Uncontested Board of Directors Elections: Do You Really Have to Hold an Election?

Uncontested Board of Directors Elections: Do You Really Have to Hold an Election?

An issue plaguing associations, managers and counsel is whether an association must comply with California Civil Code §1363.03 et. seq., for director elections if the nominations result in an uncontested election. The answer to this question largely depends upon who you ask, as the “law” on uncontested elections is far from settled. This article focuses on the two schools of thought concerning whether the formality of an election is required when the number of candidates is equal to or less than the number of seats available on the board.

Typical language in association bylaws provide that annual meetings of members shall be held on or about the anniversary date of the initial member meeting and that at each annual meeting members shall elect a board of directors. (The term “shall” indicates that the performance of an act is mandatory, unless there are express exceptions.)

Civil Code §1363.03(b) states, “Notwithstanding any other law or provision of the governing documents, elections regarding assessments legally requiring a vote, election and removal of the members of the association’s board of directors [. . .] shall be held by secret ballot in accordance with the procedures set forth in this section.”  The Legislature included the word “shall” which seems to suggest that compliance with the formal election procedure is required. This position is supported by the fact that the statute does not create an exception applicable to uncontested elections.

Based on Civil Code §1363.03, et. seq. and the absence of express language creating an exception for uncontested elections, a strict interpretation of Civil Code is that all elections of directors must be conducted annually, or as otherwise indicated in the association’s bylaws, and in accordance with Civil Code §1363.03 via secret ballot.

However, not all legal professionals in this industry believe that an uncontested election requires an association to proceed with the formal secret ballot process. The purpose of Civil Code §1363.03 et. seq. is to ensure that elections in associations are conducted with a similar level of fairness and privacy as governmental elections.  When the results of the election process are known, as in the case of an uncontested election, the concerns over fairness and privacy are no longer at issue.

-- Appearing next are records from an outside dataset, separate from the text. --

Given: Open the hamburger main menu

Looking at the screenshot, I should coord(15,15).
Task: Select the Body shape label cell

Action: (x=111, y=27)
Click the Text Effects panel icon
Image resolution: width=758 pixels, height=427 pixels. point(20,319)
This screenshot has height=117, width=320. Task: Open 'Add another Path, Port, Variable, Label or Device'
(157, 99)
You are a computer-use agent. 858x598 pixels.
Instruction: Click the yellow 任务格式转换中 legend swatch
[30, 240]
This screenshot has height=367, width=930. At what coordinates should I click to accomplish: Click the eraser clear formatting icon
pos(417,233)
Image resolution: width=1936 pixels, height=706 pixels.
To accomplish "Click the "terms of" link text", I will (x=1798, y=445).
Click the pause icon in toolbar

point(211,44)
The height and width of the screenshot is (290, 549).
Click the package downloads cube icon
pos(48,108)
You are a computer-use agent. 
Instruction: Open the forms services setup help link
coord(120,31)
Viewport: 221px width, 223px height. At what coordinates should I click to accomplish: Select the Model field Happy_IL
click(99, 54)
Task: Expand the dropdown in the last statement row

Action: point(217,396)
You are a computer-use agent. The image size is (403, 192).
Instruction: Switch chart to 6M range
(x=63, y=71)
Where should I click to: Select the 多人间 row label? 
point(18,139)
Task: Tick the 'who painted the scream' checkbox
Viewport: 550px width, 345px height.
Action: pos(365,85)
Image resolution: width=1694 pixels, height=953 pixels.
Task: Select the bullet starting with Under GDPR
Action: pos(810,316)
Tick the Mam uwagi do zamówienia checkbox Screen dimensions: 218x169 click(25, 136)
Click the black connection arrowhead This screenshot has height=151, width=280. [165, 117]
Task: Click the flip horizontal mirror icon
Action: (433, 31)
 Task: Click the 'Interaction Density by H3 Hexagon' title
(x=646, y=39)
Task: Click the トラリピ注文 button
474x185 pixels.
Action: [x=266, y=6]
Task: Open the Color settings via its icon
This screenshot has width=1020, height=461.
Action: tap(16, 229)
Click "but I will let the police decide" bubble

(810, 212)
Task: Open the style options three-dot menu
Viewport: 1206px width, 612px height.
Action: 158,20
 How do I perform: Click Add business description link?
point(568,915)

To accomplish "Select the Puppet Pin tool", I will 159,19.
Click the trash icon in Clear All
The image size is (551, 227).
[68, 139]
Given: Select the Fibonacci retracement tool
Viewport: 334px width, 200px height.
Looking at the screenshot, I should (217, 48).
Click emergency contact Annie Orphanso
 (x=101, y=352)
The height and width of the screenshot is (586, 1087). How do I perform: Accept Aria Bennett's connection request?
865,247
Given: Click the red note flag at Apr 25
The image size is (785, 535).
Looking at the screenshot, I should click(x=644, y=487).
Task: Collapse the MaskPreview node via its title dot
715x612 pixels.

The primary issue for an association in an uncontested election is to ensure that the qualified self-nominated candidates are seated on the board in the manner that conserves the limited financial resources of the association.  Under this school of thought, dispensing with the formal secret ballot process in an uncontested election does not take away from an association’s obligation to solicit candidates to replace the terms of then-expiring directors or to proceed with the election when more candidates are running than seats are available. It simply allows then serving board of directors to make a decision to act in the best interest of the corporate entity and members.

In short, while there is no express exception to the secret ballot process in Civil Code

§1363.03 et. seq., under this position the absence of such an exception merely reflects a disconnect between the Legislature and practical, day-to-day operations of common interest developments.  Unfortunately, this disconnect is seen all too often and can end with legislation imposed on our industry.

Obviously the most conservative approach when it comes to uncontested elections is to follow the letter of the statute and mail secret ballots and conduct the election as the association otherwise would in a contested election.  For those associations who are willing to take a calculated risk in dispensing with the secret ballot process as prescribed by statute, a member challenge may arise in which case the position that conserving limited financial resources outweighs the formality of conducting an election with a known result will once and for all be decided by a court of law. Thus, the benefit of saving money on conducting formal elections must be reconciled with the potential risk of a subsequent challenge.

Unless and until this issue of uncontested elections is settled in court or addressed by the Legislature, associations must rely upon the guidance and advise of their individual legal counsel to assist them in making the right decision for the association and its members.